PartyGaming, which owns and operates the highly
successful poker room
PartyPoker.com, reported that its average gross daily
revenue across its online poker gaming operations dropped from
$855,300 to $815,400 in the last four weeks ending August 25th.
The Gibraltar-based company confirmed that its average daily
casino revenue fell by 12 percent in August compared with July,
which has had a direct effect on the company's LSE share price.

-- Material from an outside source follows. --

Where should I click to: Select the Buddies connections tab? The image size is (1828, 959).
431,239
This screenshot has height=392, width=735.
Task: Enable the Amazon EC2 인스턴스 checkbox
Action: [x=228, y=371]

On Friday last week, PartyGaming's share dropped by 4.25 pence
to end at 209.25 pence.
This year PartyGaming's stock has dropped by an overall 28
percent, while one of its largest competitors 888 Holdings Plc -
owner of Casino-on-Net and Pacific Poker - which is also listed
on the the LSE, reported an increase of 4.4 percent during the
same period.
In response to its drop in share price, a PartyGaming
spokesperson confirmed that the company is facing stiff
competition from its rivals that are still accepting wagers from
the United States, even though online gambling was banned in the
country in October 2006.
Said PartyGaming CEO Jim Ryan, 'Our trading since June 30 has
been in line with management's expectations, except for poker
which continues to be slightly softer than expected. We are
currently looking at a few acquisition opportunities in Europe
although nothing as yet has been finalized.